When President Joseph Estrada called for an advertising boycott of the Philippine Daily Inquirer and sued Manila Times over a corruption story, Apostol set up the Pinoy Times. Apostol designed it as a popular tabloid for the masses, written in everyday Filipino it attempted to deliver "quality journalism with the price, size and liveliness of a tabloid". From an initial run of 30,000 copies, its regular five-days-a-week edition rose to a circulation of 170,000 in just eighteen months. Its weekend Special Edition sold as many as half-a-million copies. The paper was met with bomb threats, hate mail, and libel suits from Estrada supporters, who at one point published an imitation tabloid in an attempt to undermine the Pinoy Times. A popular uprising – known as People Power II – forced Estrada out of power in 2001. Estrada's departure sent the sales of Pinoy Times into a slump. The paper closed on December 21, 2001, after two years in circulation.

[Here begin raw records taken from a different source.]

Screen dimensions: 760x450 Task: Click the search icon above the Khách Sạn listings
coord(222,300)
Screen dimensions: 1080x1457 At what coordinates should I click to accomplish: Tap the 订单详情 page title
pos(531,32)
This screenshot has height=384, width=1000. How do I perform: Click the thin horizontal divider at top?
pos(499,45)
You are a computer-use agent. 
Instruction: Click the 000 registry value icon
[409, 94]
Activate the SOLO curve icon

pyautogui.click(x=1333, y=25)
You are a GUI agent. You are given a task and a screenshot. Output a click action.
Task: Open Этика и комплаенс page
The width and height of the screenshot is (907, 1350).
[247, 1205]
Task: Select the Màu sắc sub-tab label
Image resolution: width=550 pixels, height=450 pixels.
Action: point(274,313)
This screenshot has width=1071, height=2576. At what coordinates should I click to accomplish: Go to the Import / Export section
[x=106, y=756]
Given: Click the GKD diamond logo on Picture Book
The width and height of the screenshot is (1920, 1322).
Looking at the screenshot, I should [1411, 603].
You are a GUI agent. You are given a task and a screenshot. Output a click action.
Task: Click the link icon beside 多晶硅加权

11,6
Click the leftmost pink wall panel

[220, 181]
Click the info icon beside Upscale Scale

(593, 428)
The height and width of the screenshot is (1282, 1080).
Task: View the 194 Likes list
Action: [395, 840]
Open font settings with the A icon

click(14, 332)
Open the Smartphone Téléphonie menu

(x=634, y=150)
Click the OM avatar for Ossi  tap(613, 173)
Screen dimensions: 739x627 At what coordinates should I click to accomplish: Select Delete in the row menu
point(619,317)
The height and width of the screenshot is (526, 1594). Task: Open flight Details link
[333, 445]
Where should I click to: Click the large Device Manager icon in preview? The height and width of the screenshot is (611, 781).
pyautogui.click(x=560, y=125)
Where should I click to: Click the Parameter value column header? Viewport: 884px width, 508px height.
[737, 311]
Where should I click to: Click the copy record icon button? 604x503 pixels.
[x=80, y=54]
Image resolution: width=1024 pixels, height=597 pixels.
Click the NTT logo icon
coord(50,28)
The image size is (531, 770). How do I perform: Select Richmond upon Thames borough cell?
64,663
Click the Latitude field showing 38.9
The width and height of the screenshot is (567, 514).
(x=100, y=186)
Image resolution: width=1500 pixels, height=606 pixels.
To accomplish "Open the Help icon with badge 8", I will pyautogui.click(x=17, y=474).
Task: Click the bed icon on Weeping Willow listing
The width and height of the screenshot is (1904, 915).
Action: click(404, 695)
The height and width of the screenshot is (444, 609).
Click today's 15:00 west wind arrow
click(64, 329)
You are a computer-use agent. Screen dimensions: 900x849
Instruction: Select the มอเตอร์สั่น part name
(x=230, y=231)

Apostol died in Manila on September 13, 2026, at the age of 100.

==Recognition==
In the November 2006 issue of Time magazine (international edition), Apostol and Letty Jimenez Magsanoc were cited thus: "Apostol, now 81, and Magsanoc, in her mid-60s, were not firebrands in their younger days. Both were veterans of the lipstick beat, writing for the lifestyle sections of newspapers. But the assassination of Aquino, which sparked [the People Power Revolution], galvanized Apostol and Magsanoc to break the local media's complicit silence surrounding Marcos' oppressive rule. In late 1985 they phased out Mr. & Ms. Special Edition and launched the Philippine Daily Inquirer, trailblazing a brand of hard-hitting, mischievous, in-your-face reporting that tested the limits of a dictator's tolerance and helped Filipinos win their freedom. 'In three months,' says Apostol, 'the Inquirer had not only helped to oust Marcos, it was also making money.' Today, the Inquirer is the country's largest newspaper and, while sometimes criticized for sensationalism, it has been unflinching in its coverage of government and the Philippines' uneasy transition to democracy." Apostol was awarded the Ramon Magsaysay Award for Journalism, Literature & Creative Communication Arts in 2006 in recognition of "her courageous example in placing the truth-telling press at the center of the struggle for democratic rights and better government in the Philippines".